Businesses will soon have access to industry-specific cybersecurity standards intended to better suit their individual operational requirements.

Standards Australia has launched a new task force of industry representatives tasked with establishing baseline cybersecurity standards and industry-specific extensions.

The new task force, which met for the first time this month, aligns the industrial standards-setting body with cybersecurity development group AustCyber and the NSW government in an effort that its members agreed would “improve the practice of cybersecurity across Australian industry through sector-specific initiatives and technical guidance, greater cooperation between technologies, and learning from global examples”.

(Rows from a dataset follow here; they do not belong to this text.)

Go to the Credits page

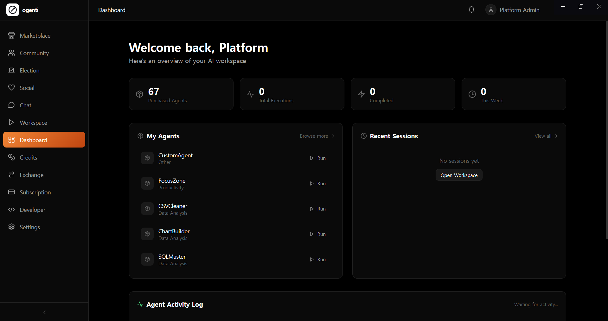pos(29,157)
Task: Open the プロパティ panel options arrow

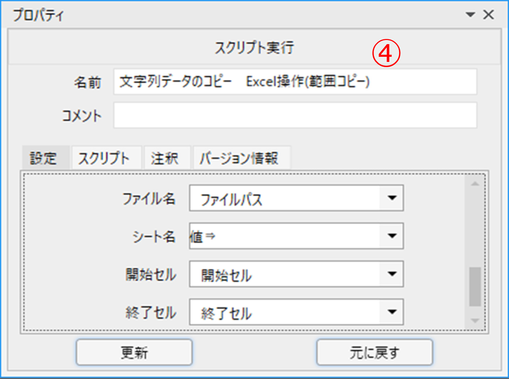Action: point(470,15)
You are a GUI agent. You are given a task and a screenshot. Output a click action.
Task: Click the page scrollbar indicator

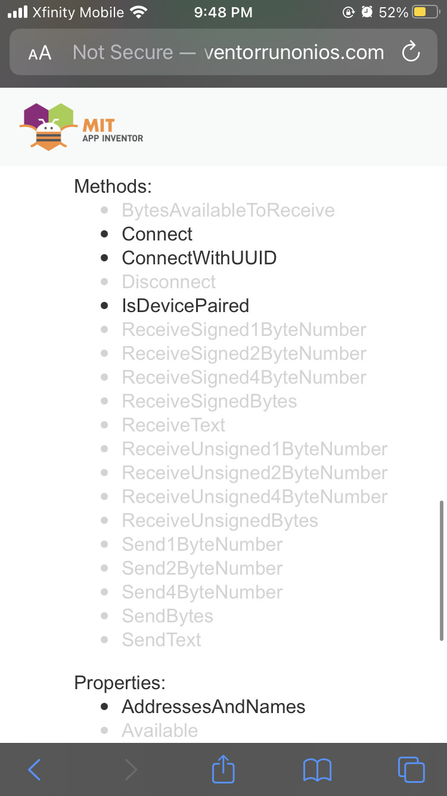click(x=442, y=570)
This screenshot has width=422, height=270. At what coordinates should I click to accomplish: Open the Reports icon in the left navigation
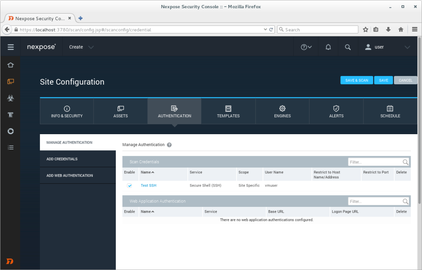tap(10, 131)
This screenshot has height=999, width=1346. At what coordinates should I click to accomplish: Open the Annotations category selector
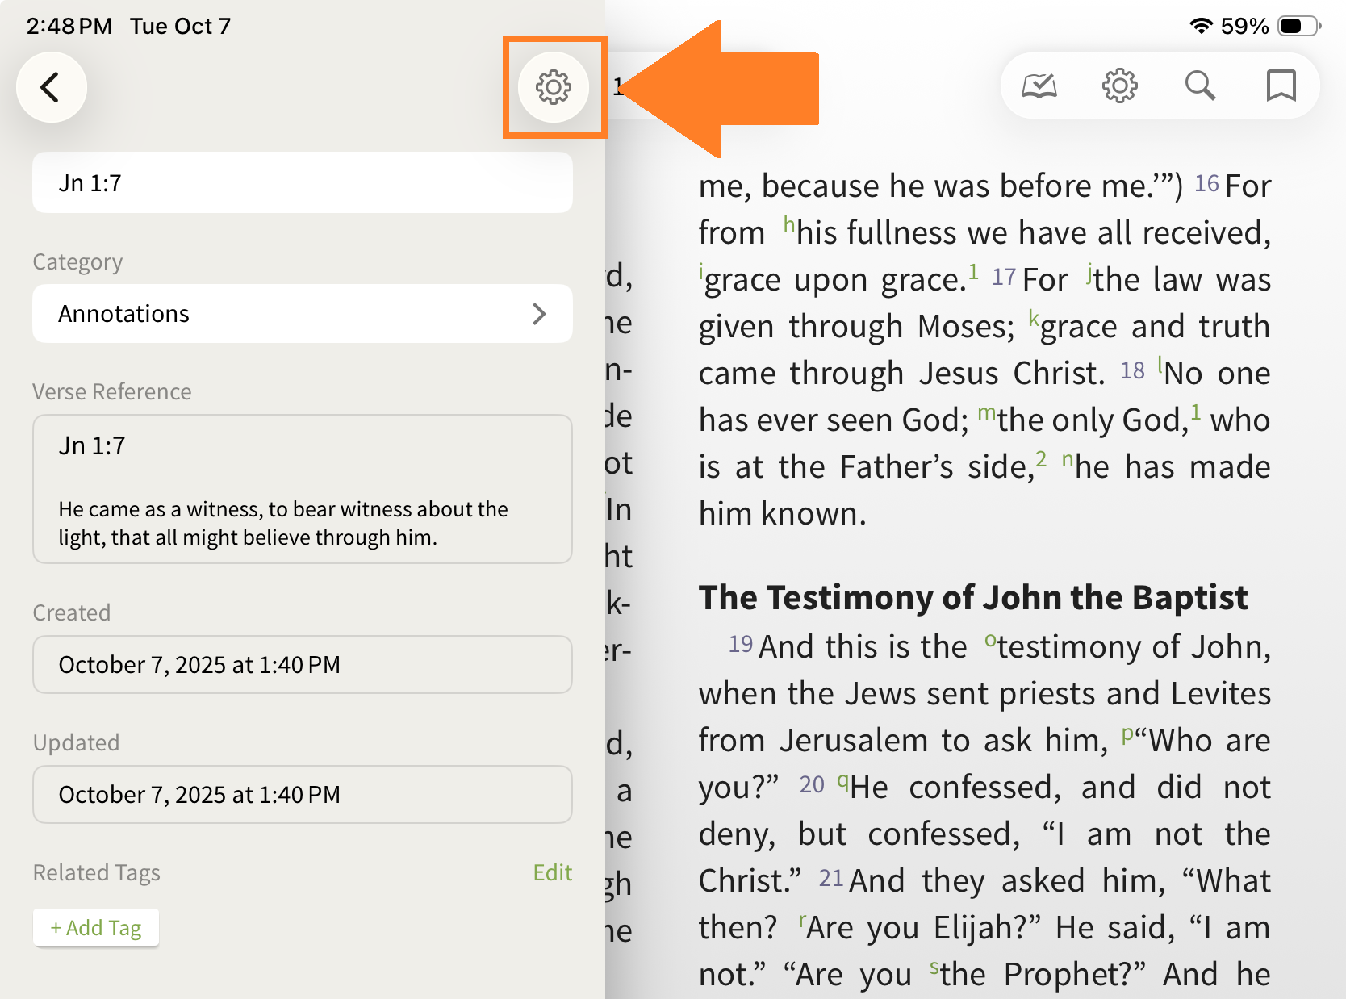[x=302, y=314]
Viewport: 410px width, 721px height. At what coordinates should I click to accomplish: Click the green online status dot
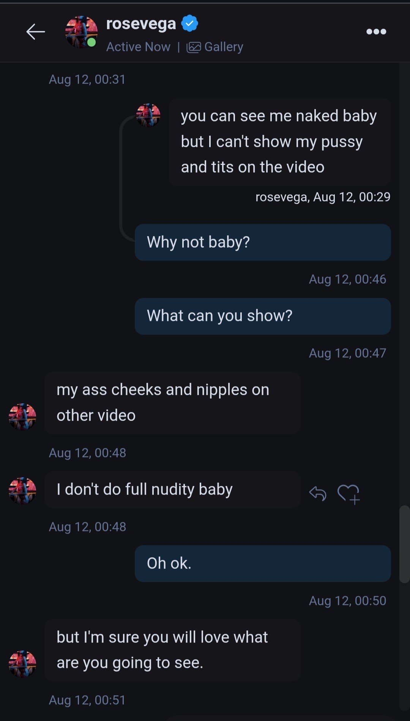pyautogui.click(x=91, y=42)

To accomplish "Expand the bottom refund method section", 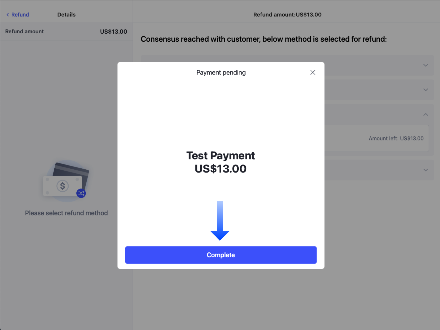I will coord(426,170).
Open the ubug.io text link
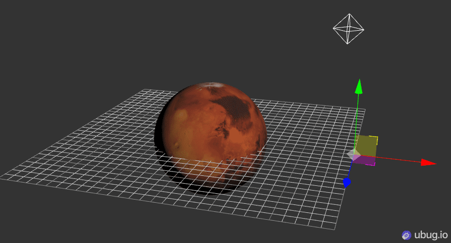Image resolution: width=451 pixels, height=243 pixels. 431,235
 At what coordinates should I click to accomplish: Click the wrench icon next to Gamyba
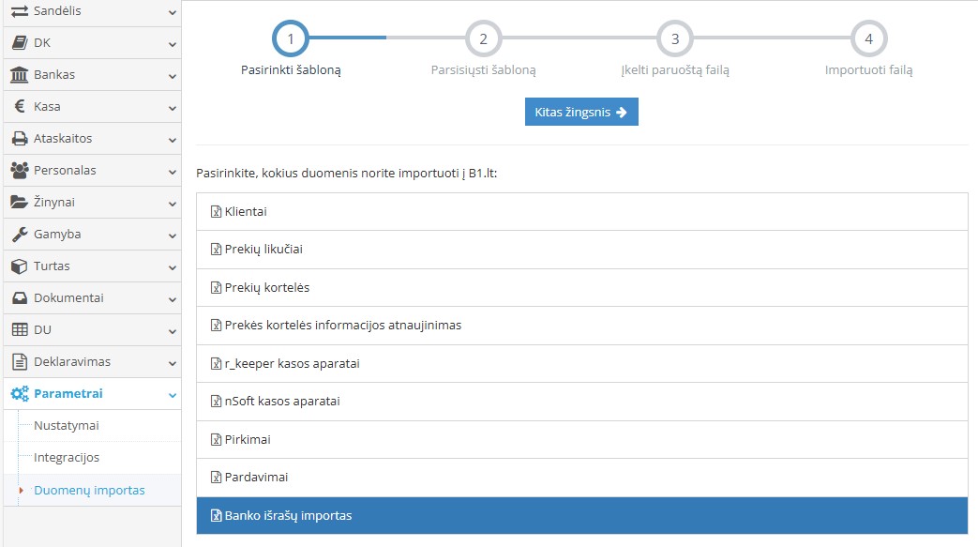click(19, 235)
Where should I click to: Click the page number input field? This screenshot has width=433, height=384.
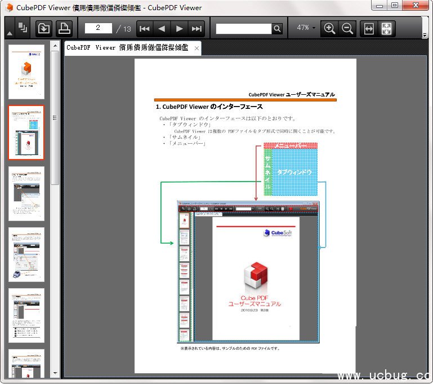[99, 28]
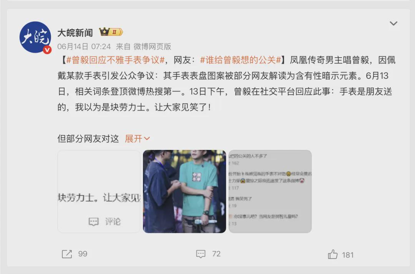Image resolution: width=415 pixels, height=274 pixels.
Task: Click the comment count 72
Action: [x=216, y=254]
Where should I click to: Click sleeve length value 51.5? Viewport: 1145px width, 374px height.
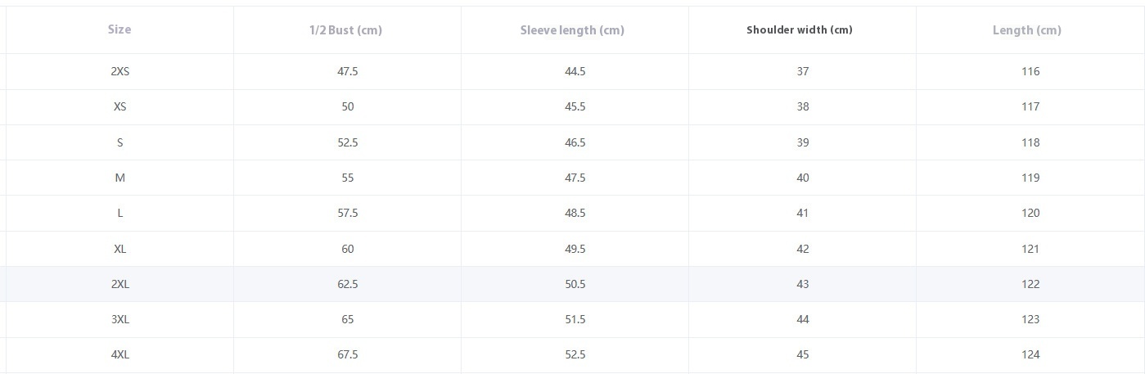pos(575,319)
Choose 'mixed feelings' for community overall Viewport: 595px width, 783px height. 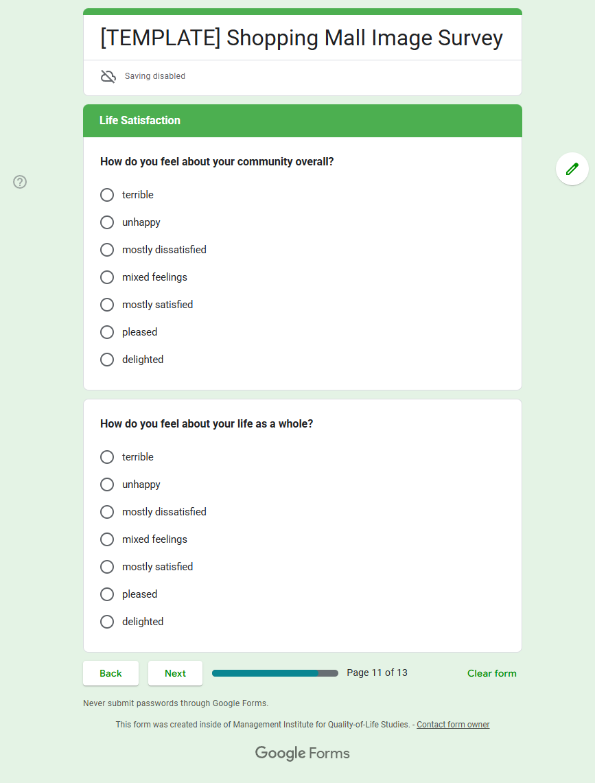(x=107, y=277)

Its membership includes NSW Customer Service Minister Victor Dominello, representatives of AustCyber and Standards Australia, and senior executives from the likes of Defence NSW, Energy Networks Australia, university body Group of Eight, Fintech Australia, the Australian Private Hospitals Association, Australian Industry Group, cybersecurity firm CyberCX, security executive body CISO Lens, and others.

“With our daily lives so reliant on technology, and as we give more and more of our data to government and businesses, Australians are more vulnerable than ever before in regards to the potential malicious use of data,” said Mr O’Connell in launching the initiative.

“Tackling a problem of this magnitude should not fall to one company to manage in isolation, rather it should be industry-wide as part of a comprehensive response.”

Extending the Essential 8

With input from a broad range of industries, the task force will have access to a wealth of topical cybersecurity experiences that should improve the industry relevance of the guidance it produces.

This would position that guidance as an alternative to the Australian Signals Directorate (ASD) Essential Eight, which outlines general cybersecurity hygiene practices that all companies should follow but does not offer industry-specific guidance.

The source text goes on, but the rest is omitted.